En un marzo aciago, no el de los idus pero casi, entre noticias sobre colapsos sanitarios, hospitales de campaña y virus mortales, de repente un titular insólito, casi anacrónico, “ocho detenidos en una orgía en el centro de Barcelona” (si no nos creen pueden comprobarlo en la Vanguardia del 21 de marzo). En los mismos días el Heraldo informaba, “desmantelan una orgía de varios días en Madrid y denuncian a seis personas”. No es que no nos parezca encomiable que decenas de personas por todo el país decidieran combatir el miedo y la angustia encamándose sin miramientos, pocas cosas resultan tan excitantes como entregarse a un frenesí de placeres ante el advenimiento del apocalipsis, pero vete tú a contarle a Fernando Simón que quieres que el fin del mundo te pille follando. Por lo que sea, las autoridades consideraron que contravenir un estado de alarma por emergencia sanitaria con ardoroso sexo entre desconocidos no era lo más adecuado, por las gotículas de saliva y eso.

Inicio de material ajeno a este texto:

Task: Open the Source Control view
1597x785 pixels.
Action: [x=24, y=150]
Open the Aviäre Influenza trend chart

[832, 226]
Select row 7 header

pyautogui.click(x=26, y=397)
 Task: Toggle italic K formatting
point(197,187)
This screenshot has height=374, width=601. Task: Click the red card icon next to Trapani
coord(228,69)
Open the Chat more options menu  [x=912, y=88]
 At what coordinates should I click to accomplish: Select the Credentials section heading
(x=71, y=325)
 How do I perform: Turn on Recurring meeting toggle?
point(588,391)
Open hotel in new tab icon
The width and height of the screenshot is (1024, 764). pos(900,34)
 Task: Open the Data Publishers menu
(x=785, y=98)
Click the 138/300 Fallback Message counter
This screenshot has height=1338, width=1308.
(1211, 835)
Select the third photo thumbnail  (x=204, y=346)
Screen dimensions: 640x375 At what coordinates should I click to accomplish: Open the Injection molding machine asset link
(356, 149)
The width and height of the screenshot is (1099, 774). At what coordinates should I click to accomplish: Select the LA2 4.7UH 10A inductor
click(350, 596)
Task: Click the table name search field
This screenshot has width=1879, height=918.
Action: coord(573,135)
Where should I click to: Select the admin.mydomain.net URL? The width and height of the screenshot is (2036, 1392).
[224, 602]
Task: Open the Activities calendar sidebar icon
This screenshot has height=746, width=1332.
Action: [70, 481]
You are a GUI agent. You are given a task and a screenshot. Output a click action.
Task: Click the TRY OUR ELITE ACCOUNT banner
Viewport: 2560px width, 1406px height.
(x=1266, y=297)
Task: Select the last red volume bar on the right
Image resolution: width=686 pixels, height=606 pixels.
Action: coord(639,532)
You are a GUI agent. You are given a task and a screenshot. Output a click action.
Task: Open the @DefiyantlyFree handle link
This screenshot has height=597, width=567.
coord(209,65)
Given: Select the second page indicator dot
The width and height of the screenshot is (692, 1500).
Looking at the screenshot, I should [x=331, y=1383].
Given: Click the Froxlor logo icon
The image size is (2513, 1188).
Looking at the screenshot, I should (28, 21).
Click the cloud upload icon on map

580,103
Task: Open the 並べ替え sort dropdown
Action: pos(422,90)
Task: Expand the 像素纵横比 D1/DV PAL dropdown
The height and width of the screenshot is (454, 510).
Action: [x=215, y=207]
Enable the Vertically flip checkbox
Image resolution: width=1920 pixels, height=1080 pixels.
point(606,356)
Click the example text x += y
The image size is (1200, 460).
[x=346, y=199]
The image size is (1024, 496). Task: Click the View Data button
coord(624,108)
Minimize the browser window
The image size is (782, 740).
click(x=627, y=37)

Sin embargo, los lascivos infractores no habían inventado nada. Al oír hablar de orgías a unos se les viene a la mente la imagen de romanos yaciendo entre copas de vino y racimos de uvas y a otros las fiestas de Errol Flynn tocando el piano con su (se decía) majestuoso pene mientras invitaba a la concurrencia a mantenérselo erguido.
Así definió Tito Livio, más romano que nadie, las ceremonias en honor a Baco que llegaron a la capital del imperio a través de “un griego de bajo nacimiento”, ya se sabe que lo moralmente cuestionable siempre proviene de otros. “Una vez el vino, la noche, la promiscuidad de sexos y la mezcla de edades tiernas y adultas calentaban sus ánimos, apagando todo el sentido del pudor, daban comienzo los excesos de toda clase (…) con los hombres mezclados con las mujeres en licenciosas orgías nocturnas, no quedó ningún crimen y ninguna acción vergonzosa por perpetrarse allí. Se producían más prácticas vergonzantes entre hombres que entre hombres y mujeres. Quien no se sometiera al ultraje o se mostrara remiso a los malos actos, era sacrificado como víctima. No considerar nada como impío o criminal era la misma cúspide de su religión. (…). Era una inmensa multitud, casi una segunda población, y entre ellos se encontraban algunos hombres y mujeres de familias nobles”.
La nueva religión caló, obvio, por divertida. Pero para comprender el origen mistérico del culto, el sentimiento de unión con la divinidad a través del paroxismo sexual, hay que viajar más atrás, hasta la Grecia mitológica. Allí, las bacantes adoraban a Dionisos cuando se vieron interrumpidas por Orfeo. Ellas, primero en plan guarrete y luego ya a lo Glenn Close en Atracción Fatal, invitan al muchacho a unirse a la fiesta, después lo violan (que no se hubiese negado) y luego ya lo descuartizan (esta parte ya parece inventada por Tarantino). Según otros relatos, las bacanales eran más o menos una rave de sexo y drogas pero sin música electrónica y con el sacrificio de alguna cabra. El imperio romano, lo más parecido a la globalización actual, importó la ‘fiestuki’ con alguna variante, pero ya viendo que se les iba de las manos (más por motivos políticos que por la promiscuidad y los psicofármacos) decretaron el Senatus Consultum de Bacchanalibus y las prohibieron. ¿Fin de la historia? Parece que no.
Hoy las hay sadomasoquistas, con las caras cubiertas por máscaras a lo Eyes Wide Shut para pijos que se aburren, o con espectáculo incluido como las que se montaban los papas del Renacimiento con prostitutas que debían recoger castañas del suelo con sus vaginas para gloria de sus santidades (no sabemos si esto último es cierto o una leyenda morbosa, pero no nos cuesta demasiado creerlo). Incluso se han puesto de moda peligrosas sesiones llamadas ‘chemsex’ en las que el sexo y las drogas van siempre de la mano. Hay rituales que tienen todos los ingredientes para sobrevivir durante siglos, reinventándose, pero ojo, el sexo debe alegrar la vida, no convertirse en una manera de sobrevivir a ella. Que el fin del mundo te pille follando, pero hagamos todo lo posible por demorarlo.